3. Sonntag der Fastenzeit (A)

Liturgische Bausteine

Umkehr und Erneuerung des Lebens

1. Lesung: Ex 17, 3-7
2. Lesung: Röm 5, 1-2.5-8
Evangelium: Joh 4, 5-42

Einleitung


Die Fastenzeit ist meist voll von Aufrufen zu Umkehr und Erneuerung des Lebens, zum Loslassen von Altem und Ungesunden. Neuaufbruch ist angesagt. Mit dem dritten Fasten-sonntag befinden wir uns schon in der Mitte der österlichen Bußzeit. Wie sieht es aus mit unseren Vorsätzen? Oder haben wir sie schon wieder verworfen, weil das Einhalten so schwerfällt?
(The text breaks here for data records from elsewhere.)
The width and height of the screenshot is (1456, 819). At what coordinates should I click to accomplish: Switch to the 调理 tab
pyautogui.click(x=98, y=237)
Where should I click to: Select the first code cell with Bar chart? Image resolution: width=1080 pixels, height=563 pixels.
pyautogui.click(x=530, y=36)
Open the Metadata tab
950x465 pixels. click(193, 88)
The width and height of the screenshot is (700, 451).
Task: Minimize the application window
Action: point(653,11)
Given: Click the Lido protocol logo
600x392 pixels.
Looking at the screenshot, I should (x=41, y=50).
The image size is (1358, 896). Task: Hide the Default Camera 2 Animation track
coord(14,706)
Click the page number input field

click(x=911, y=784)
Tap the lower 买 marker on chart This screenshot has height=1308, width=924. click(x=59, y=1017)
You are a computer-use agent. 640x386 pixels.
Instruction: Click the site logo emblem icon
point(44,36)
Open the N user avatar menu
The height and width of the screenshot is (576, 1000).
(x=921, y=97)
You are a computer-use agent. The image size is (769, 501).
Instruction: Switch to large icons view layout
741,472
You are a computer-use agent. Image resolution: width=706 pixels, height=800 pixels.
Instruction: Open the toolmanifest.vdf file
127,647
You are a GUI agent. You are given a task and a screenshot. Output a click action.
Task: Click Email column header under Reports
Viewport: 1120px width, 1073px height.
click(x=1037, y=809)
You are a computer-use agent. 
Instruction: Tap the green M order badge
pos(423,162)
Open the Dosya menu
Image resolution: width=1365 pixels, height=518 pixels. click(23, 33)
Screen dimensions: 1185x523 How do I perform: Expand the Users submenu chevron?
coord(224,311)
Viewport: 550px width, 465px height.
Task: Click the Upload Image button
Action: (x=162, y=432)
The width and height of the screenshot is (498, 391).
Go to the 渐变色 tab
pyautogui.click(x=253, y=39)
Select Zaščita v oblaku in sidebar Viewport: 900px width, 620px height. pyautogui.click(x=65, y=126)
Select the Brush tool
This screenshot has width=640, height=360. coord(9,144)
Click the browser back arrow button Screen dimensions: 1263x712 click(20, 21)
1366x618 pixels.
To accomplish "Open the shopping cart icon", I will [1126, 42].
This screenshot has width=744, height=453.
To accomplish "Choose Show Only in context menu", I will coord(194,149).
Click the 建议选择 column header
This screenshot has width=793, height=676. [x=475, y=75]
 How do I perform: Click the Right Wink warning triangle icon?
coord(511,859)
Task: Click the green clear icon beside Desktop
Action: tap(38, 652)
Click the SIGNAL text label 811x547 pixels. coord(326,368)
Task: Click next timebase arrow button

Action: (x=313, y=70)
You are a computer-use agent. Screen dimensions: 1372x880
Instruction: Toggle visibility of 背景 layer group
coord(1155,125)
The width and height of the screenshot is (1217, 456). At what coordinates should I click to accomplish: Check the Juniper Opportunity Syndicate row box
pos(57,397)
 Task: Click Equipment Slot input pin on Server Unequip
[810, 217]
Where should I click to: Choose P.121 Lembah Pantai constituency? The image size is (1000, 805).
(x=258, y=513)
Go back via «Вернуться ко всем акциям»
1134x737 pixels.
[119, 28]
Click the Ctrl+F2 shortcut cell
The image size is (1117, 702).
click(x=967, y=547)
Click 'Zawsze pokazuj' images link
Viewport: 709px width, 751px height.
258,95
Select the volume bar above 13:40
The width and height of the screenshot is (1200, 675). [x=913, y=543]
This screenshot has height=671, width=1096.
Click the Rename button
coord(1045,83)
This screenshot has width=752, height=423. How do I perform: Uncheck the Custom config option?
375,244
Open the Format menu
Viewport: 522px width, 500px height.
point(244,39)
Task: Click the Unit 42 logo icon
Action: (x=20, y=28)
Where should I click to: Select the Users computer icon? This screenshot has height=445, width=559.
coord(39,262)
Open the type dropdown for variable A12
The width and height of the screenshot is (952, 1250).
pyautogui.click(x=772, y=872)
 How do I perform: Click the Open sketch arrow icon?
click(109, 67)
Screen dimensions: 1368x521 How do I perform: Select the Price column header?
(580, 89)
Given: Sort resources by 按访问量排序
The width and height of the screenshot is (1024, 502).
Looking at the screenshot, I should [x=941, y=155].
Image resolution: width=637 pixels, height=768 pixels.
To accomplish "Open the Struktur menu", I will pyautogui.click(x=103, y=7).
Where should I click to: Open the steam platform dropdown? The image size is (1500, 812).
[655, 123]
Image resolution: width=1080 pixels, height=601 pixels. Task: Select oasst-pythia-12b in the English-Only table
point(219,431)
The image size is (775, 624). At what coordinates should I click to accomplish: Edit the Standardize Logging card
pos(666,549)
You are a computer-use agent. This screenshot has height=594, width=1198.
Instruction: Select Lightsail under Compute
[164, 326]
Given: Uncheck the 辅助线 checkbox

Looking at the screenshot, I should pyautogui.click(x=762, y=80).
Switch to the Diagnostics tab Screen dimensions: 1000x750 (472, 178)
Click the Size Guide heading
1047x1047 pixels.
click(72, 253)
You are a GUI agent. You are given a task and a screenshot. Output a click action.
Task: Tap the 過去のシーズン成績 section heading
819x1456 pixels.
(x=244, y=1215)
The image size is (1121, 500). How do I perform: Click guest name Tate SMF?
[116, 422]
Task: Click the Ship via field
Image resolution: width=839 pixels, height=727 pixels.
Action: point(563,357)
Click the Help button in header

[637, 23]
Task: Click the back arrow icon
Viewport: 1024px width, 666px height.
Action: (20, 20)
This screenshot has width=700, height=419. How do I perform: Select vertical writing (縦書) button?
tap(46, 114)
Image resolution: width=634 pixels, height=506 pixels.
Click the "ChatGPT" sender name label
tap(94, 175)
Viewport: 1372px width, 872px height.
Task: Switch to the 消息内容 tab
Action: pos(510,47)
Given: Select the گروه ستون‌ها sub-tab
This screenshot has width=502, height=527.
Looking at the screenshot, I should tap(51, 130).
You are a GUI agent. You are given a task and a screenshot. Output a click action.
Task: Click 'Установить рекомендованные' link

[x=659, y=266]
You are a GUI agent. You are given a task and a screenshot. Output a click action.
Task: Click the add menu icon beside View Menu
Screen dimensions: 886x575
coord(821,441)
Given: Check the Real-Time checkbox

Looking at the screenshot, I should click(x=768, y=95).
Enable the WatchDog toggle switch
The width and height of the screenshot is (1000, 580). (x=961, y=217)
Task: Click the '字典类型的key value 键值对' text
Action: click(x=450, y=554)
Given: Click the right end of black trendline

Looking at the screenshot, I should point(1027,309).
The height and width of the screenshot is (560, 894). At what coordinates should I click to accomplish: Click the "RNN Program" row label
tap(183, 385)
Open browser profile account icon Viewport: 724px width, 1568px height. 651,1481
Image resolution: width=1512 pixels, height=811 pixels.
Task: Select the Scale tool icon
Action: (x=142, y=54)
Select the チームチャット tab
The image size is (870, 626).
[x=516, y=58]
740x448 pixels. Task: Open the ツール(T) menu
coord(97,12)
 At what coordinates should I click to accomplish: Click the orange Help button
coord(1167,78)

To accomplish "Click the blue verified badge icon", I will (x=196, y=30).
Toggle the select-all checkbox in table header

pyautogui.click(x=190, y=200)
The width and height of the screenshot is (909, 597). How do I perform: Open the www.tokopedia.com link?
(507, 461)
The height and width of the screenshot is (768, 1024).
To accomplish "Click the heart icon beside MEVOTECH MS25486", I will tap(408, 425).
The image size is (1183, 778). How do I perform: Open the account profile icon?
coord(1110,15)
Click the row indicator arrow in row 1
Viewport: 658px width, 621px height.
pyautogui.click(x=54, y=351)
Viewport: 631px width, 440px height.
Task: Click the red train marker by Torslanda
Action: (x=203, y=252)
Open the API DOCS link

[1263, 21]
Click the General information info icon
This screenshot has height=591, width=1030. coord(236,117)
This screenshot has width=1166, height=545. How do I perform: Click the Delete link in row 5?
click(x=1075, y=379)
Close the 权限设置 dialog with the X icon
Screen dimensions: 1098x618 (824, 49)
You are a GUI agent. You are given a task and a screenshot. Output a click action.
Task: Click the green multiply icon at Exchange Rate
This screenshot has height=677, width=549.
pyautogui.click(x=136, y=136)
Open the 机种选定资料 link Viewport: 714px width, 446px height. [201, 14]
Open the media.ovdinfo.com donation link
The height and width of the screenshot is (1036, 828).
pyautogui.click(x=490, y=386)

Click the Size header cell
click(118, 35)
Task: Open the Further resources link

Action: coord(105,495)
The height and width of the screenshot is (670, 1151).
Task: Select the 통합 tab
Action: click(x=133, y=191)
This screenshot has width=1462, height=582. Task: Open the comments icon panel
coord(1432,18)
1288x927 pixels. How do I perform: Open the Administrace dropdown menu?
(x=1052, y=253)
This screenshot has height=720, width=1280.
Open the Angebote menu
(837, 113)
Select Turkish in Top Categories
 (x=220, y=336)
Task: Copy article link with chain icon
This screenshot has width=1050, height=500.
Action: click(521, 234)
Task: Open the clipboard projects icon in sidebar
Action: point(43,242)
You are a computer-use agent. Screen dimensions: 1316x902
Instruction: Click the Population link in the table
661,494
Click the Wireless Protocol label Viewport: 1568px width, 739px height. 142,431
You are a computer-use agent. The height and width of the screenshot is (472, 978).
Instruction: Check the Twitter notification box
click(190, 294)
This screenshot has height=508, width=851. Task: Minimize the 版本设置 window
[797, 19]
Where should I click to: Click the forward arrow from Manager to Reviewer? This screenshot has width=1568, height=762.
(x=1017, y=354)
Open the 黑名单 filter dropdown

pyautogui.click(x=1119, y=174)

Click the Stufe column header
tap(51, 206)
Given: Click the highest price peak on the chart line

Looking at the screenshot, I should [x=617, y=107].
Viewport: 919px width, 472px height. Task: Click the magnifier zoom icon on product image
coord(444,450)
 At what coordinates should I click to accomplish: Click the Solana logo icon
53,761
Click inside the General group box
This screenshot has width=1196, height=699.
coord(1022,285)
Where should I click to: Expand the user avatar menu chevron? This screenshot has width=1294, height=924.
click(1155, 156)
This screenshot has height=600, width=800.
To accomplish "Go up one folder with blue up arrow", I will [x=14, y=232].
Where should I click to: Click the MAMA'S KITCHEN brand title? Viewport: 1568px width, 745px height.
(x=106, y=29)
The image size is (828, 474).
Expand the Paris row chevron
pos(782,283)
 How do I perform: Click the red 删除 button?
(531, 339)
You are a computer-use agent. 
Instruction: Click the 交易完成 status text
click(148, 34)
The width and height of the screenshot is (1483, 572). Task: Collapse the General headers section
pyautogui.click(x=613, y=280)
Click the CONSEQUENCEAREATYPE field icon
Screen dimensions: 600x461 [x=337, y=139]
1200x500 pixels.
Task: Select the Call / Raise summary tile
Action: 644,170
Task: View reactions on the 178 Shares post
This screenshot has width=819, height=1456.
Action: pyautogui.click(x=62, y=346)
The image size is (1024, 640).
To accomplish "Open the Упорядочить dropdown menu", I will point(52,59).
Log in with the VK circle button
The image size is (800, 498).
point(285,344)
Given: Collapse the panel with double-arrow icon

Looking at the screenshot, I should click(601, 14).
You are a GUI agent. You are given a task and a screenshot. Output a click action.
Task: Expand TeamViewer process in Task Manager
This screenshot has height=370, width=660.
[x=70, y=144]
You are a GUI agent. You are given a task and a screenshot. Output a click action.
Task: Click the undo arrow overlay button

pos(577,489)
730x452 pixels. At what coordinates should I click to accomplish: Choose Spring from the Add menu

Die Schrifttexte des heutigen Sonntags zeigen uns eine andere Art der Umkehr. Nicht die anstrengende Eigenleistung steht im Vordergrund, sondern es geht um das Geschenk des Neuanfangs. Wenn wir ehrlich zu uns selbst sind und offen für Gott, dann ermöglicht ER uns einen neuen Anfang. Er will uns aufrichten und hinführen zur Fülle des Lebens. Öffnen wir uns diesem großartigen Geschenk.

Kyrie

• Herr Jesus Christus, du bist die Quelle lebendigen Wassers. – Herr, erbarme dich.
• Du überwindest Grenzen, die wir Menschen oft sehr eng setzen. – Christus, erbarme dich.
• Du verwandelst unsere Sehnsucht und führst uns zum wahren Heil. – Herr, erbarme dich.

Tagesgebet

Gott, unser Vater, du bist Urgrund und Quelle allen Lebens. Lass uns im Vertrauen auf deine Schöpferkraft unser Leben gestalten. In der Begegnung mit deinem Sohn dürfen wir deine unerschöpfliche Liebe erfahren. Stärke und ermutige uns, deine überfließende Liebe an unsere Nächsten weiterzugeben. Darum bitten wir durch Jesus Christus, unsern Bruder und Herrn. Amen.

Fürbitten

Wir beten zu Gott, der uns zum wahren Leben befreien will:

• Stärke alle Verantwortlichen in Politik, Gesellschaft und Kirche, dass sie bei ihrem Handeln und Entscheiden das Wohl aller Menschen im Blick haben. –
Du Gott des Lebens.

• Lass in der Begegnung mit anderen Menschen deine grenzenlose Liebe spürbar werden. –

• Wecke in den Suchenden und Zweifelnden Hoffnung und Vertrauen, dass du ihnen nahe bist. –

• Ermutige durch deinen Geist alle, die in ihrem Leben Schweres zu tragen haben. –

• Stärke in jedem von uns den Glauben an deine Zusage, dass du uns Leben in Fülle schenken willst. –

• Schenke allen, die uns im Tod vorausgegangen sind, deine Nähe und ewige Freude bei dir. –

Herr, du bist in unserer Mitte, wenn wir uns in deinem Namen versammeln. Die Begegnung mit dir stärke uns zum Zeugnis für andere. Wir danken dir, der du uns liebst und nahe bist heute und alle Tage. Amen.

Gabengebet

Guter Gott, wir legen mit den Gaben von Brot und Wein unser Leben mit all seinen Licht- und Schattenseiten auf den Altar. Schenke du uns deinen Geist und verwandle uns zu Menschen deiner Gnade. Darum bitten wir durch Jesus Christus, unsern Bruder und Herrn, der mit dir lebt und Leben schenkt in alle Ewigkeit. Amen.

Hochgebet

In Wahrheit ist es würdig und recht, dir, heiliger Vater, allmächtiger, ewiger Gott, immer und überall Dank zu sagen durch unseren Herrn Jesus Christus. Er hat der Samariterin aufgezeigt, welch tiefe Sehnsucht in ihr schlummert und ihr in der Begegnung mit IHM die Quelle lebendigen Wassers zum Sprudeln gebracht. Das Feuer der göttlichen Liebe wurde neu entzündet, und dadurch auch anderen zum Heil. Vereint mit den Chören der Engel preisen wir dich und stimmen ein in den Lobgesang deiner göttlichen Herrlichkeit.

Schlussgebet

Gott, unser Vater, durch die heilige Speise, die wir empfangen haben, mache uns zu lebendigen Zeugen deiner Gegenwart unter uns. Damit durch uns auch andere von deiner heilenden Nähe erfahren und erfüllt werden. Darum bitten wir durch Christus, unsern Herrn. Amen.